Zeitschrift für Phytotherapie 2008; 29 - V20
DOI: 10.1055/s-2008-1047825

Misteltherapie bei Krebserkrankungen: Eine systematische Übersicht kontrollierter klinischer Studien

GS Kienle 1
  • 1Institut für angewandte Erkenntnistheorie und medizinische Methodologie Schauinslandstr. 6, 79189 Bad Krozingen

Hintergrund

Mistelextrakte gehören zu den am meisten verwendeten komplementärmedizinischen Krebstherapien in Mitteleuropa. Es wurden zahlreiche klinische Studien durchgeführt, deren Aussagekraft jedoch kontrovers diskutiert wird. Es wurde nun ein systematisches Review kontrollierter klinischer Studien durchgeführt mit der Frage, ob sie die Wirksamkeit der Misteltherapie onkologischer Erkrankungen überzeugend belegen.

Methoden

Die Studien wurden gesucht durch Recherche in 11 elektronischen Datenbanken und in Literaturlisten sowie durch Expertenbefragung. Die Qualität der Studien wurde kriteriengestützt kritisch bewertet.

Ergebnisse

23 prospektive klinische, kontrollierte Studien zur Misteltherapie der Krebserkrankung wurden gefunden: 16 waren randomisiert, 2 quasi-randomisiert und 5 nicht randomisiert. Die behandelten Krebsarten waren Mamma-, Bronchial-, Kolon- und Rektum-Ca., Kopf-, Halstumoren, Nieren-, Blasenkarzinom, Gliom und genitale Karzinome. In diesen Studien zeigte sich ein statistisch signifikantes positives Ergebnis 8-mal für das allgemeine Überleben, 1-mal für Tumorremissionen, 3-mal für die allgemeine Lebensqualität und 3-mal für die Lebensqualität im Verlauf einer zytoreduktiven Therapie. Darüber hinaus zeigte sich ein positiver Trend 8-mal für das Überleben, 1-mal für das krankheitsfreie Überleben, und 2-mal für die Tumorremission. Keinen Effekt zeigten 4 Studien auf das Überleben, 1 Studie auf das krankheitsfreie Überleben, 2 Studien auf Tumorrezidive, 3 Studien auf die Tumorremission und 1 Studie auf die Lebensqualität. Eine Studie zeigte einen negativen Trend für das krankheitsfreie Überleben. Die Qualität von Studiendesign, -durchführung und -publikation lag teilweise weit unter dem heute als notwendig oder optimal erachteten Standard.
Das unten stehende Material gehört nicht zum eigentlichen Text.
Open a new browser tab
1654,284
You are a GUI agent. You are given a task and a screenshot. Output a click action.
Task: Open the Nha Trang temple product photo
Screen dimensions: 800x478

In Anbetracht der beträchtlichen Heterogenität der Studien und der positiven und negativen Biasmöglichkeiten wurde auf eine Effektbestimmung mittels quantitativer Metaanalyse verzichtet und eine nicht-quantitative Synthese und Darstellung gewählt.

Schlussfolgerungen

Alle Studien weisen, mehr oder weniger, methodische Schwächen auf. Da auch einige besser durchgeführte Studien die Wirksamkeit der Misteltherapie deutlich nahelegen, sollten weitere klinische Studien durchgeführt werden; hierbei sollten aber unbedingt die Schwächen vergangener Mistelstudien vermieden werden.

[1] Kienle GS, et al.: Eur J Med Res 2003; 8: 109–119.

[2] Kienle GS, Kiene H: Die Mistel in der Onkologie – Fakten und konzeptionelle Grundlagen. Stuttgart, New York: Schattauer; 2003.